Adopter-centric rule: analyse the adopter’s organisation, management and assets, not the vendor’s. Vendor-centric analysis = the planted wrong option.

Stakeholders (5 groups): customers, suppliers (transactions) · stockholders, regulators (governance) · competitors (market pressure). Approaches to studying IS: technical · behavioural · sociotechnical (preferred). Supporting fields: operations research (process optimisation, resource allocation) · legal studies (privacy, IP, liability).


9. Six-Mark Essay Skeletons

A. “Was this breach a failure of people, process, technology?” (L8):

  • People: name the human failure from the case (fell for phishing, ignored alerts, weak awareness) → weakest link
  • Process: name the missing procedure (no incident-response escalation, no patch cycle, no vendor service-level-agreement clarity)
  • Technology: name the missing tool (no multi-factor authentication, no intrusion detection / security monitoring, unpatched flaw, no encryption)
  • Close: all three must work together; none sufficient alone; propose one fix per layer.

B. “Which CIA dimension was compromised?” (L8):

  • Name the dimension with case evidence (records exfiltrated = confidentiality)
  • State which dimensions were not hit (data unaltered = integrity intact; systems kept running = availability intact)
  • Conclusion: a data-theft attack, not destructive; controls to restore (encryption, access control).

C. “Recommend build vs buy for this organisation” (L4):

  • Classify the task (strategic / critical / routine) → default answer
  • Walk the 4 considerations with case facts (uniqueness, resources, market solutions, risk)
  • State the acquisition mode (in-house build / commercial off-the-shelf / software as a service / outsource) + one risk of your choice + its mitigation.

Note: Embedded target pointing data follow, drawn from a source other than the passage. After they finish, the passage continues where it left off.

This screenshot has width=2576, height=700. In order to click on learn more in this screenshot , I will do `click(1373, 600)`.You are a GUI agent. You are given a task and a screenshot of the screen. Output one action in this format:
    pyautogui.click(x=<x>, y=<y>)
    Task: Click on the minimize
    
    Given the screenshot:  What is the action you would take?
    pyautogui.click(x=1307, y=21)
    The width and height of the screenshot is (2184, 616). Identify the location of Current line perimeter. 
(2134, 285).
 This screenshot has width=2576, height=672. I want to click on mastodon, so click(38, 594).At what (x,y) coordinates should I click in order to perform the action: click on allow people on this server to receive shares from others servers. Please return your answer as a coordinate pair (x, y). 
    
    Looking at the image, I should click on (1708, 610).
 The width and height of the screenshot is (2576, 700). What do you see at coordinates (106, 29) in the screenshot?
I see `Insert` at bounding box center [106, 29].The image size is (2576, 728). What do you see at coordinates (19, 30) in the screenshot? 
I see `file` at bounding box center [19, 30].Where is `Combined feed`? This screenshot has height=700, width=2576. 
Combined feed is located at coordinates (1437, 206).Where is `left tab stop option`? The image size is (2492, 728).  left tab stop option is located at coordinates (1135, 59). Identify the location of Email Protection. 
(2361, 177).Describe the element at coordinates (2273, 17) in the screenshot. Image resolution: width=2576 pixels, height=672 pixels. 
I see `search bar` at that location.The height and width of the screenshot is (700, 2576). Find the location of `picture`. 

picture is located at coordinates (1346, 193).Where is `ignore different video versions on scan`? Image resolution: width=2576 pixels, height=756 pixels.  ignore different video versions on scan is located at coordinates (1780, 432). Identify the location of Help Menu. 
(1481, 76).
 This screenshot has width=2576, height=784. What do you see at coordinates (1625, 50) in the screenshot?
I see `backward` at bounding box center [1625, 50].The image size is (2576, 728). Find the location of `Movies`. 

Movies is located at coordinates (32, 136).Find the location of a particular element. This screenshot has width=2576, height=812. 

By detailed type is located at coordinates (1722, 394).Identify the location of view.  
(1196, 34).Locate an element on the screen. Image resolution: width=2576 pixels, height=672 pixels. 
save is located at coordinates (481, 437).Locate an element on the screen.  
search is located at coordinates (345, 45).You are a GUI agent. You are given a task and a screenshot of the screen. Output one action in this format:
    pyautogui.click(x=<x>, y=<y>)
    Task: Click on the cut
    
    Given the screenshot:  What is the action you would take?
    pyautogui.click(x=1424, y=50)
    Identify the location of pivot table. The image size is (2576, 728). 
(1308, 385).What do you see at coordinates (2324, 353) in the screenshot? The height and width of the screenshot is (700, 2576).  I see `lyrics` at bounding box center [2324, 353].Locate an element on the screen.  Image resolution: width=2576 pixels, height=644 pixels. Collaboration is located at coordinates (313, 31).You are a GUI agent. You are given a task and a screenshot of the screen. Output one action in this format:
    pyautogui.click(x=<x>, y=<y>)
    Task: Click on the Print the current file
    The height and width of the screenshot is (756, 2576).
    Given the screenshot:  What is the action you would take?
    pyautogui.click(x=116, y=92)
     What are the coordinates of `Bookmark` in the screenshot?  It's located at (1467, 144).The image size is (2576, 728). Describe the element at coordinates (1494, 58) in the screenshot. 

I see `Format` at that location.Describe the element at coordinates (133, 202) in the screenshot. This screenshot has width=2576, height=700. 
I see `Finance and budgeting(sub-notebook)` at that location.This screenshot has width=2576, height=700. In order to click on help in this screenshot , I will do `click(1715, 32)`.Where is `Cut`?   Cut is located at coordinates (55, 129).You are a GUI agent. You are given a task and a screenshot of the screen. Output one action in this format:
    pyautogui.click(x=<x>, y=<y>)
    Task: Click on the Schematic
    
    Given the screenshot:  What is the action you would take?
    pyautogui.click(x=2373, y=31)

D. “Apply PESTLE to this acquisition” (L4): one line per letter (Political, Economic, Social, Technological, Legal, Environmental) with a case-specific fact; remember both E’s; anchor Political vs Legal by policy-vs-written-law framing.

E. “Which system for this manager?” (L2/L9): identify the decision type (structured / semi-structured / unstructured) → who decides → map to transaction processing / management information / decision support / executive support system → justify with the scenario’s keywords (“what-if” = decision support; routine report = management information; external data + strategic = executive support).